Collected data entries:
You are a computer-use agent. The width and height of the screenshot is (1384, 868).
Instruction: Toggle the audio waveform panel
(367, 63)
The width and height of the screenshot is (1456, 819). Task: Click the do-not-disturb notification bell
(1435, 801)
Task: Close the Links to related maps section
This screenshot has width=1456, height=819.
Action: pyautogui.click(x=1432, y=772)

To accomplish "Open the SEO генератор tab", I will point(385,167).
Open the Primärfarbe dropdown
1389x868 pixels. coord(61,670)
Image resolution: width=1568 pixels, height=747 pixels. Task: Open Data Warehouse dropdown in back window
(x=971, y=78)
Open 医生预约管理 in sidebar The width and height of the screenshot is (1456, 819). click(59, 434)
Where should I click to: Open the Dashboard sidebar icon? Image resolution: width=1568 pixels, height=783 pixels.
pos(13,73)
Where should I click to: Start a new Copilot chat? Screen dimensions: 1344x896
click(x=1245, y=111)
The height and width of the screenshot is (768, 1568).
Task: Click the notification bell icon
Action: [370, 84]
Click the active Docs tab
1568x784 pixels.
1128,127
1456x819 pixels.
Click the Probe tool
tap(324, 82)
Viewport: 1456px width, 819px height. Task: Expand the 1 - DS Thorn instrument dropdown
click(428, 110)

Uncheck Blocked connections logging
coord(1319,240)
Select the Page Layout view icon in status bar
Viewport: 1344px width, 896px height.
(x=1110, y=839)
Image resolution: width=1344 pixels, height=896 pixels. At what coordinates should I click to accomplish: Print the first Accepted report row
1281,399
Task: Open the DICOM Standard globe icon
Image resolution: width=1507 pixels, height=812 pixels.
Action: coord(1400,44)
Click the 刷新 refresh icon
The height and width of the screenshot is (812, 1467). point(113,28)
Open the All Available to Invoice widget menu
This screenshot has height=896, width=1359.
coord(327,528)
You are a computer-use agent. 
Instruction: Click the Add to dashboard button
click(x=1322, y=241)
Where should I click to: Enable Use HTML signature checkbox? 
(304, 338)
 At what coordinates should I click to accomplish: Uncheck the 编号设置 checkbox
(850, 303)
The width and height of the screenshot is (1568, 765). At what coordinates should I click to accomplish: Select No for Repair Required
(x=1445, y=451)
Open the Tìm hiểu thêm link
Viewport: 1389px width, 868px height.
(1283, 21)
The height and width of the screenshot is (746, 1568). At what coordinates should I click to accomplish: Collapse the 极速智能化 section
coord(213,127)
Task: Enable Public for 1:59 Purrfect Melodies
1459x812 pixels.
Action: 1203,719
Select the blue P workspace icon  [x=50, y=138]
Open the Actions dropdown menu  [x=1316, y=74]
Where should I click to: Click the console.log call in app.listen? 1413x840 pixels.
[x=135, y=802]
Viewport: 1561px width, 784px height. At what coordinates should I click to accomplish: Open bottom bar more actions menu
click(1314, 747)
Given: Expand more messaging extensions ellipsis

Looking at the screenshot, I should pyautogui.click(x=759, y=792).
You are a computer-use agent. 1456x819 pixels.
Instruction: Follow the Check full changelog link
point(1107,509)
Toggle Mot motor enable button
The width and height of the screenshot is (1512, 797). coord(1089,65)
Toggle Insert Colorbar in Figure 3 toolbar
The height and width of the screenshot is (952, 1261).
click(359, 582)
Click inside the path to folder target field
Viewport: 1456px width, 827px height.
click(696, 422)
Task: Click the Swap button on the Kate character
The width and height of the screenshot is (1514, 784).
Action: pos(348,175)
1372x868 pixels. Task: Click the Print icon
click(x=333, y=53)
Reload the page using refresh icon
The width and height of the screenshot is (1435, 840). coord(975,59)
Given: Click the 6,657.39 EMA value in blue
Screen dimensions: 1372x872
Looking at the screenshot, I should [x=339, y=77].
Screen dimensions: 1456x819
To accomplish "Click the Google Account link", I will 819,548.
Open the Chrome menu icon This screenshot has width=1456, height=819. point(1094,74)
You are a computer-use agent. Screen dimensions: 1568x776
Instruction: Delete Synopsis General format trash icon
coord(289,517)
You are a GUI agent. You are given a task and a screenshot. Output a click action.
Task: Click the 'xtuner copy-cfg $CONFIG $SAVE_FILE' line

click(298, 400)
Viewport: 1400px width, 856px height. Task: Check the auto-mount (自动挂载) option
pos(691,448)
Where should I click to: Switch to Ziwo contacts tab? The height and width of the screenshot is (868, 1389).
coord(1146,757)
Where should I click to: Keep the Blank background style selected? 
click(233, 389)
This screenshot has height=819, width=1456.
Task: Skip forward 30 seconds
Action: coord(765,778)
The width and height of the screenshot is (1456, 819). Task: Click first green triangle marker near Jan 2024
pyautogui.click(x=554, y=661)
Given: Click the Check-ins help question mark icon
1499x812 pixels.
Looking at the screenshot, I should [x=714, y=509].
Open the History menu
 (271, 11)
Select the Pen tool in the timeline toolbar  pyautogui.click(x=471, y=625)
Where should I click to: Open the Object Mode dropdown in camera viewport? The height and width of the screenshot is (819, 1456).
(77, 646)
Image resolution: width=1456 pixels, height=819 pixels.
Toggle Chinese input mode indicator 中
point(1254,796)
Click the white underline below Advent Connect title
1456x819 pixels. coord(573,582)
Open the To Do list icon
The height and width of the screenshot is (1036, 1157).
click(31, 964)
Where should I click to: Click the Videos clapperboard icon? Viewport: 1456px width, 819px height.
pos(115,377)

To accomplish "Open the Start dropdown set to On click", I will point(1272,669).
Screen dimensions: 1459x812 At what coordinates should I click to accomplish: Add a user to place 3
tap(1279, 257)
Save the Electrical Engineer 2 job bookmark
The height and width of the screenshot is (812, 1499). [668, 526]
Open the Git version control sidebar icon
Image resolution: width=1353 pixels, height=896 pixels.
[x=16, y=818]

# Problem to solve:
Copy every line of the data that carries the word "computer".

# Completed task:
You are a computer-use agent. The width and height of the screenshot is (1384, 868).
You are a computer-use agent. 
You are a computer-use agent. 1456x819 pixels.
You are a computer-use agent. Screen dimensions: 1568x776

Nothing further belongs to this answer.